Un’occasione unica. Un momento in cui l’Italia può fare sentire la sua voce sulla scena internazionale e contribuire alla riflessione sul nuovo mondo che vogliamo costruire, grazie ai nostri valori, le nostre conoscenze e la nostra esperienza. Come ha sostenuto l’ex premier britannico Gordon Brown nel suo appello di inizio giugno , il G20, finora, è stato troppo timido nell’affrontare la crisi scatenata dal Covid19. Ma è proprio un evento come quello della pandemia, invece, che ha dimostrato l’inevitabile interdipendenza di tutti gli Stati. Pensare di poter risolvere da soli i problemi economici e politici di oggi è un’illusione: sui grandi temi non è possibile rinunciare a una governance globale. L’Italia lo sa bene e fin dal 1945 abbraccia con convinzione i valori della cooperazione e del dialogo tra Stati. Con la presidenza 2021 del G20 abbiamo l’occasione per dimostrarlo ancora una volta e per rafforzare questo spirito tra tutti i Paesi che ne fanno parte.

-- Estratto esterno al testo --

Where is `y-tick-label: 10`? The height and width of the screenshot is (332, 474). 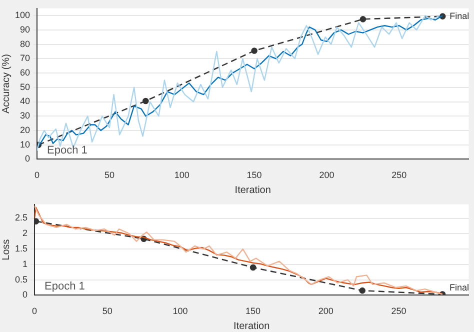 y-tick-label: 10 is located at coordinates (25, 144).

Lo scenario internazionale che ci troviamo di fronte, infatti, è più complesso che mai: il Covid-19 ha acuito le tensioni tra Usa e Cina, le elezioni negli Stati Uniti sono alle porte e nel Paese governato da Trump la tensione sociale ha raggiunto livelli di guardia. I Paesi dell’America Latina sono oggi travolti dall’emergenza sanitaria: i loro sistemi ospedalieri sono molto fragili e gli effetti sulla popolazione potrebbero essere gravissimi. Ignorare la difficoltà di questi Paesi nell’affrontare l’epidemia è miope: se il Covid19 continuerà a dilagare anche in un solo Paese del pianeta, nessuno potrà essere al sicuro. Di più, come richiesto da numerosi scienziati e leader politici di tutto il mondo , bisogna riflettere sull’opportunità di definire un diritto universale al vaccino per il Covid-19. Solo con una risposta globale si può risolvere una minaccia globale.

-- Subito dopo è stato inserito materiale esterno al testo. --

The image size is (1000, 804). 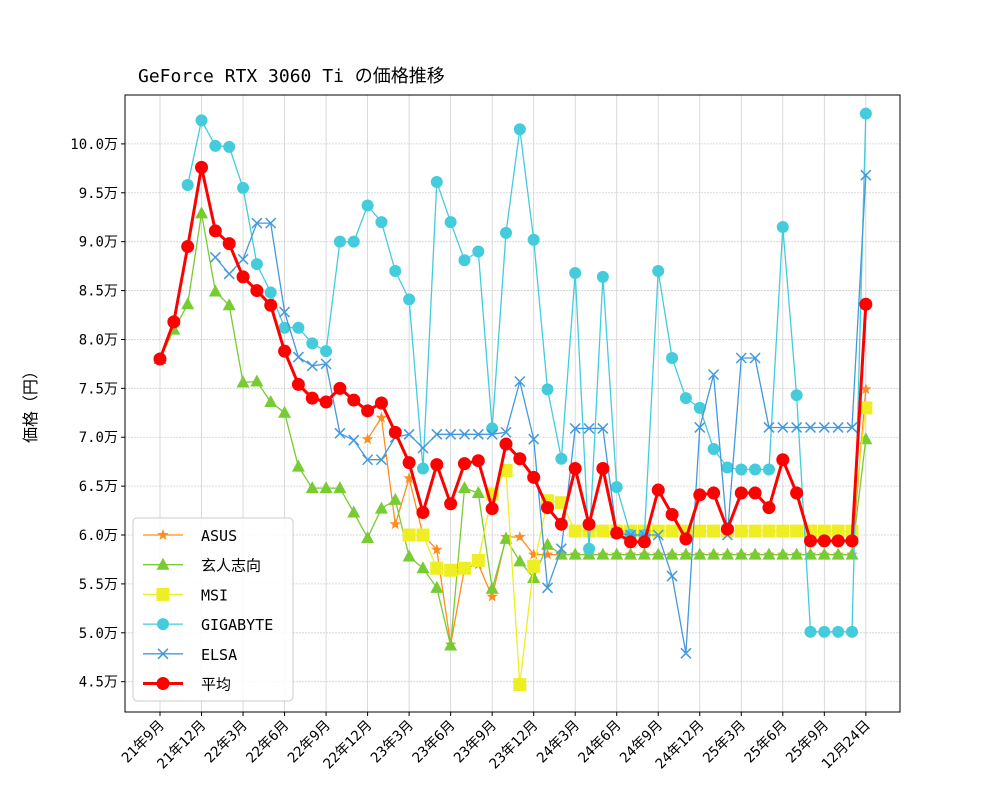 I want to click on legend-item: 平均, so click(x=187, y=685).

Ma oltre al dramma sanitario, ciò che ci attende è uno scenario di povertà crescente, le cui radici vanno ben al di là di questa emergenza globale. Secondo la Fao, la pandemia di Covid-19 potrebbe aumentare il numero di persone che soffrono di fame nel mondo ad oltre 250 milioni. Non stiamo parlando di sola malnutrizione: stiamo parlando di condizioni estreme, di persone che rischiano di morire di fame. Secondo l’Ilo (Organizzazione Internazionale del Lavoro), oltre un miliardo e mezzo di persone – circa la metà dell’intera forza lavoro nel mondo – rischia di perdere i mezzi di sussistenza a causa della pandemia. Bisogna intervenire subito. E bisogna ripensare le priorità da mettere al centro dell’agenda globale.

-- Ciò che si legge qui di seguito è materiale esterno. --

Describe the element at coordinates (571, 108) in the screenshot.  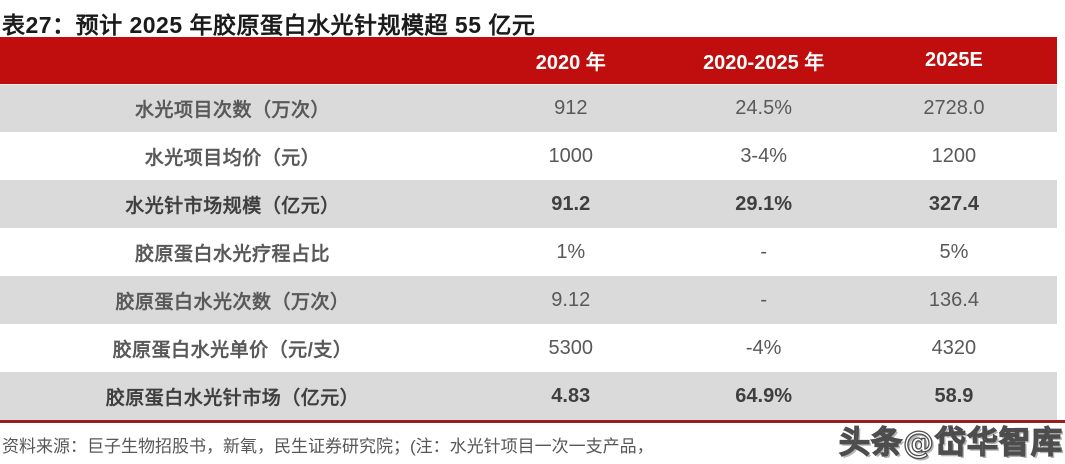
I see `cell-2020: 912` at that location.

I leader di oggi che sono chiamati ad affrontare la situazione ne sono consapevoli: siamo a un punto di frattura storica. E dobbiamo sforzarci di trasformare quella che potrebbe essere la più grave crisi socio-economica dal 1929 in un’occasione per ripensare il mondo. Serve un cambio di passo e possiamo cogliere questa opportunità per ridisegnare un pianeta in cui l’innovazione si coniuga con una maggiore sostenibilità economica, sociale ed ambientale. Possiamo farlo: ma servono scelte coraggiose, che mantengano viva la fiducia che lega cittadini e istituzioni, settore pubblico e privato.
Infine, credo che la classe dirigente del nostro Paese dovrebbe usare questa occasione per dar spazio e valorizzare i settori nei quali rappresentiamo un’eccellenza riconosciuta nel mondo. E parlo ovviamente dell’istruzione e della cultura: leve di cambiamento uniche.
Iniziamo a progettare, a lavorare, a dare un volto alla nuova normalità in cui vogliamo vivere. Possiamo farlo. Dobbiamo farlo: non possiamo più aspettare.